- _EXCERPTED PASSAGE_:
--- begin ---
213 N.W.2d 190 | Mich. | 1973
PEOPLE
v.
ARMSTRONG
Supreme Court of Michigan.
Frank J. Kelley, Attorney General, Robert A. Derengoski, Solicitor General, Robert F. Leonard, Prosecuting Attorney, and Donald A. Kuebler, Chief Assistant Prosecuting Attorney, for the people.
State Appellate Defender Office (by Joseph B. Szeremet), for defendant on appeal.
LEVIN, J.
On the third day of trial James Willie Armstrong pled guilty to the charge that he murdered Ann Kelush in the perpetration of an armed robbery.
A statute provides that if a person shall be convicted of murder "by confession, the court shall proceed by examination of witnesses to determine the degree of the crime ["whether it be murder of *696 the first or second degree"], and shall render judgment accordingly". MCLA 750.318; MSA 28.550.
On the next day, the judge announced that the evidence established that Armstrong was guilty of first-degree murder and, accordingly, that was his determination of the degree of guilt.
Armstrong now asserts that his plea and resultant conviction should be set aside because the judge failed:
(a) to inform him of the nature of an "open charge" of murder;
(b) to inform him that if he was convicted of first-degree murder he would be ineligible for parole;
(c) to establish a factual basis for the plea by bench questioning;
(d) to conduct a hearing to determine the degree of murder.
I
Armstrong asserts that an "open charge" of murder is inherently uncertain. Unless carefully explained by the judge, a defendant will naturally be "misled" into believing that he will be convicted of an offense lesser than first-degree murder, when in fact that hope is illusory. Specifically, Armstrong asserts that he should have been advised that if the evidence were sufficient to establish first-degree murder, the judge must find that the murder was of the first degree because he does not enjoy the discretion to convict a person, who in fact is guilty of the greater offense, of only the lesser offense.
--- end ---
- _DIRECTION A_:
Answer these from the opinion:
(i) Which court decided the case?
(ii) On which day of trial did Armstrong plead guilty?
(iii) What degree of murder did the judge find the evidence established?
- _DIRECTION B_:
Extract everything in the opinion from "213 N.W.2d 190" down to "defendant on appeal.", word for word.
Rely only on the opinion above.

- _ENTRIES SUPPLIED_:
--- begin ---
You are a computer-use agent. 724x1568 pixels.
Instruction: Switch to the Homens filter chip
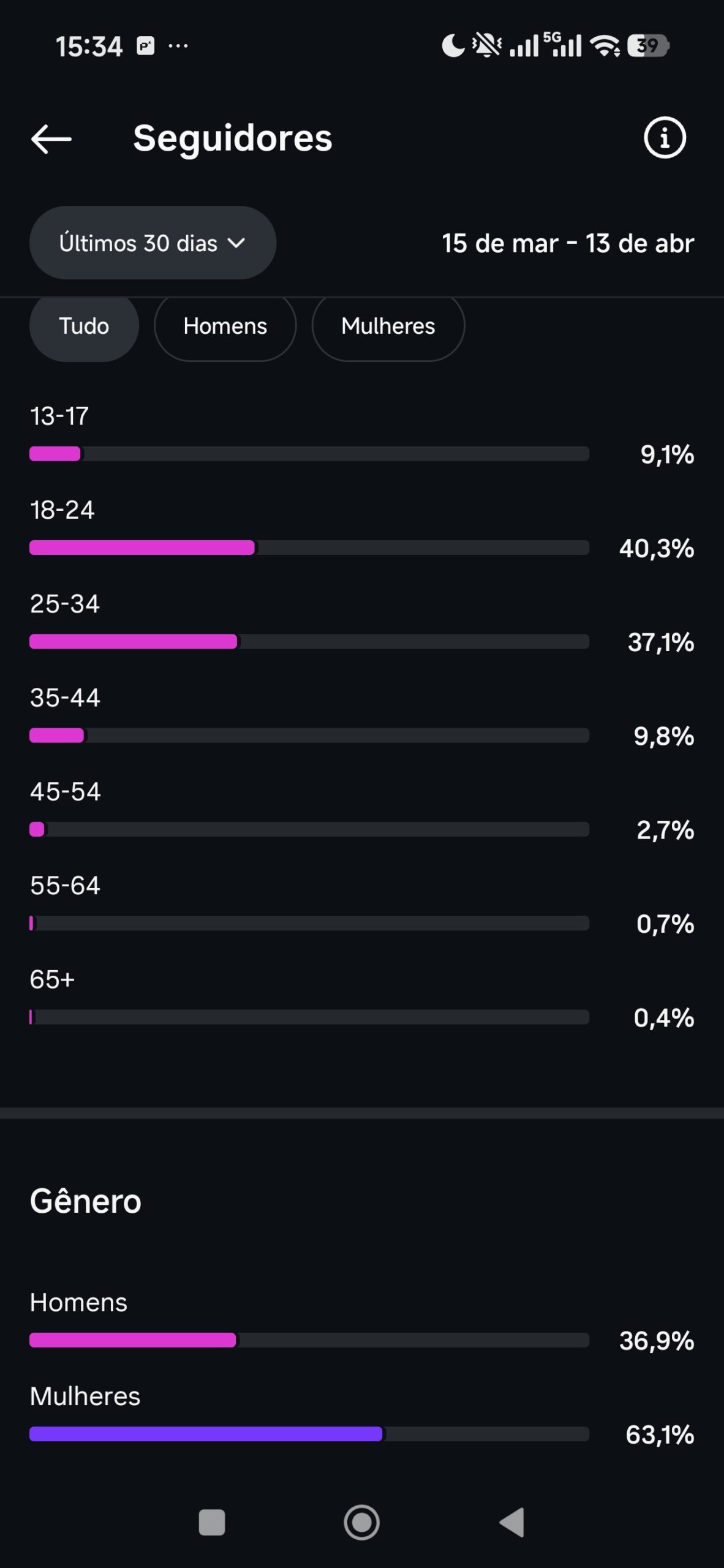point(225,326)
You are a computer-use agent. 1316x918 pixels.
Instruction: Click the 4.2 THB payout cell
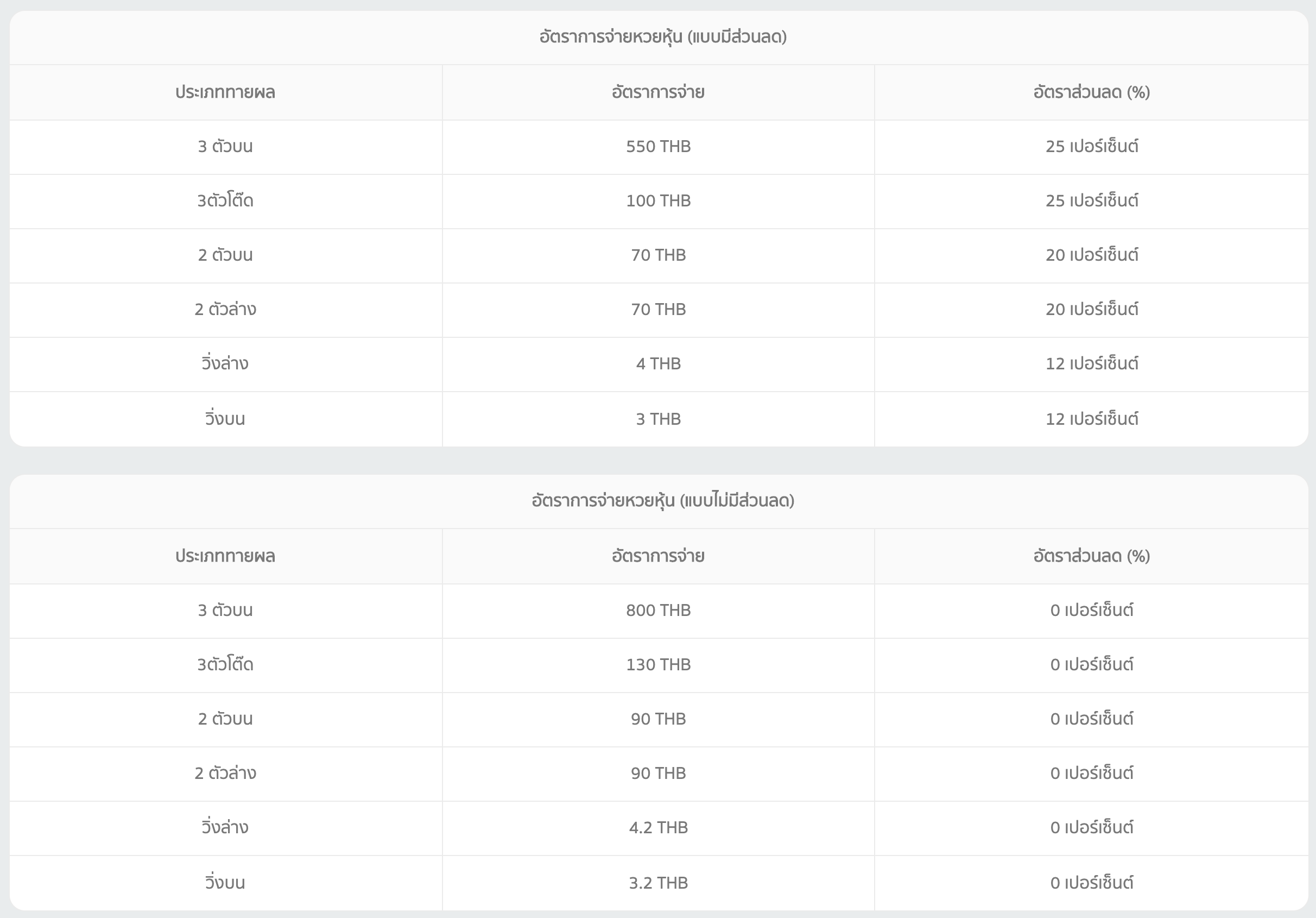click(658, 827)
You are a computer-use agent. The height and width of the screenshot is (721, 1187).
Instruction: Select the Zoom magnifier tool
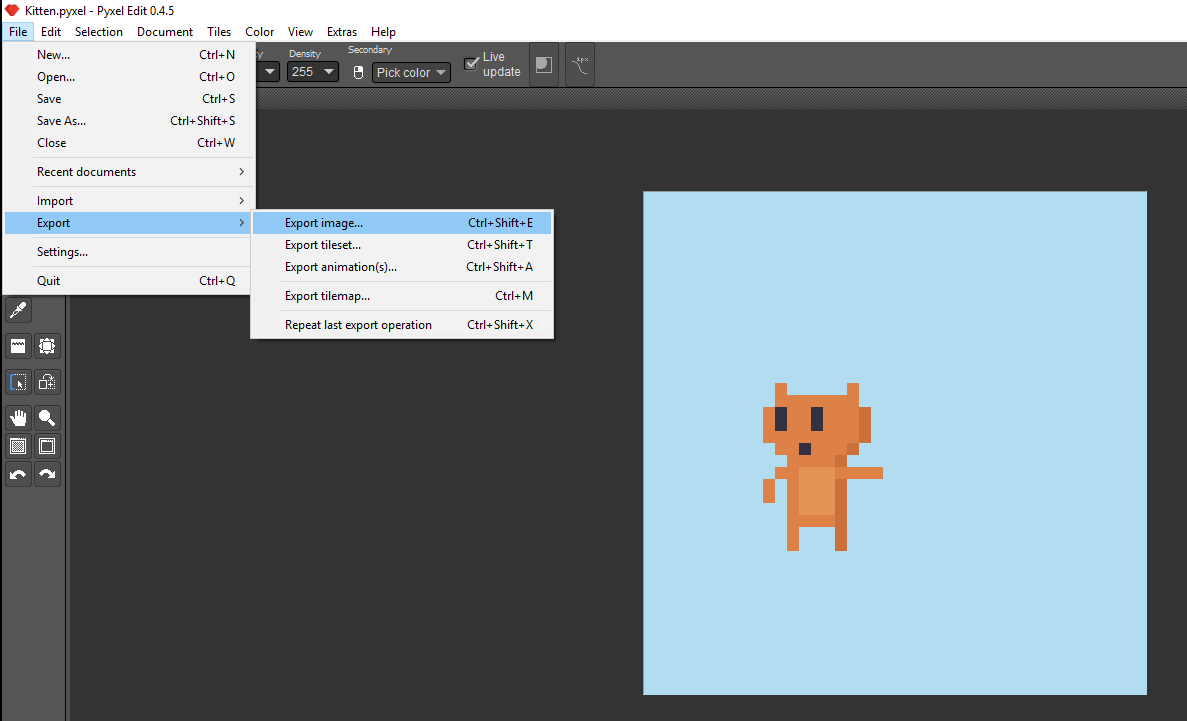coord(46,418)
--- end ---
- _WRITTEN RESPONSE A_:
(i) The Supreme Court of Michigan
(ii) The third day
(iii) First-degree murder

- _WRITTEN RESPONSE B_:
213 N.W.2d 190 | Mich. | 1973
PEOPLE
v.
ARMSTRONG
Supreme Court of Michigan.
Frank J. Kelley, Attorney General, Robert A. Derengoski, Solicitor General, Robert F. Leonard, Prosecuting Attorney, and Donald A. Kuebler, Chief Assistant Prosecuting Attorney, for the people.
State Appellate Defender Office (by Joseph B. Szeremet), for defendant on appeal.